Glaxo investing $97 million in AIDS drugs for Africa

LONDON (Reuters) - GlaxoSmithKline plans to invest up to 60 million pounds ($97 million) over 10 years to improve research, development and access to AIDS drugs in Africa, the world’s second biggest drugmaker said on Tuesday.

It has also agreed a new free voluntary licensing agreement for AIDS drug abacavir, or Ziagen, with South African generic drugmaker Aspen Pharmacare, in which it has a 16 percent stake. Aspen will manufacture a cheaper generic version of the drug.

The latest steps, announced by Glaxo Chief Executive Andrew Witty on a visit to Kenya, follow pressure from campaigners and some governments for drug companies to do more to get life-saving medicines to the poor, particularly in sub-Saharan Africa.

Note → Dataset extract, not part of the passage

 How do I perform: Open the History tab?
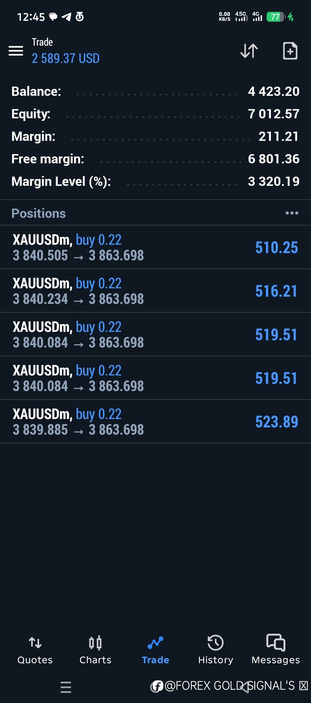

Glaxo took a lead in February by promising to place many of its patents on drugs for tropical diseases into a free “pool,” but it stopped short of offering patents on medicines for HIV/AIDS, which it does not consider to be a neglected disease.

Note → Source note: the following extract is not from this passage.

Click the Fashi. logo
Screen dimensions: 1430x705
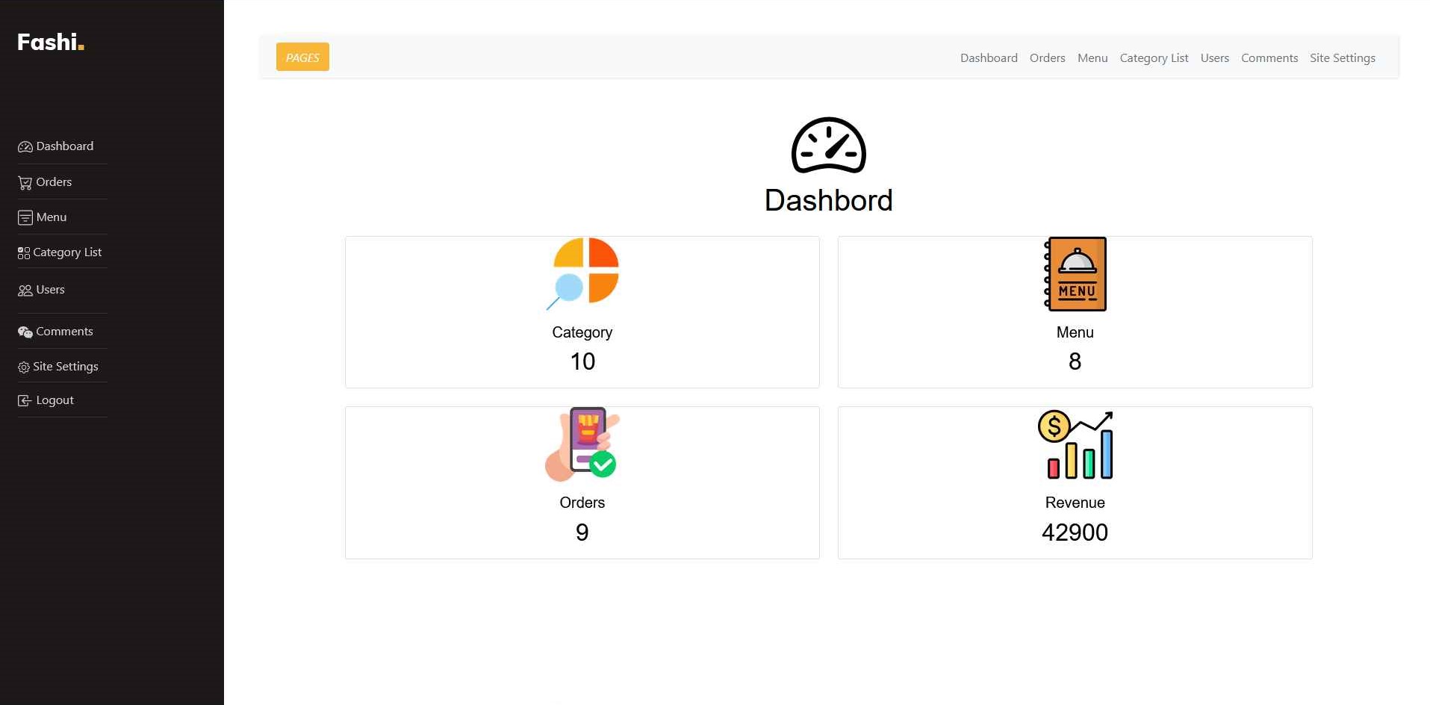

“Up until now I’ve not really seen the articulation of how a patent pool in this particular area (HIV/AIDS) would change things dramatically,” Witty told reporters in conference call.

“The patent pool on neglected diseases was because there was really no research going on in that area -- HIV is not a neglected disease.”

So far Glaxo is the only big drug company to have committed to pool some of drug patents, although it was joined in the initiative last week by U.S. biotech Alnylam Pharmaceuticals. Glaxo hopes others will follow suit. Its new investments will see up to 50 million pounds channeled into a fund to support non-governmental organizations working with pregnant women to prevent mother-to-child transmission of HIV.

A further 10 million pounds in seed funding will go to support public-private partnership work in developing AIDS medicines specifically for children.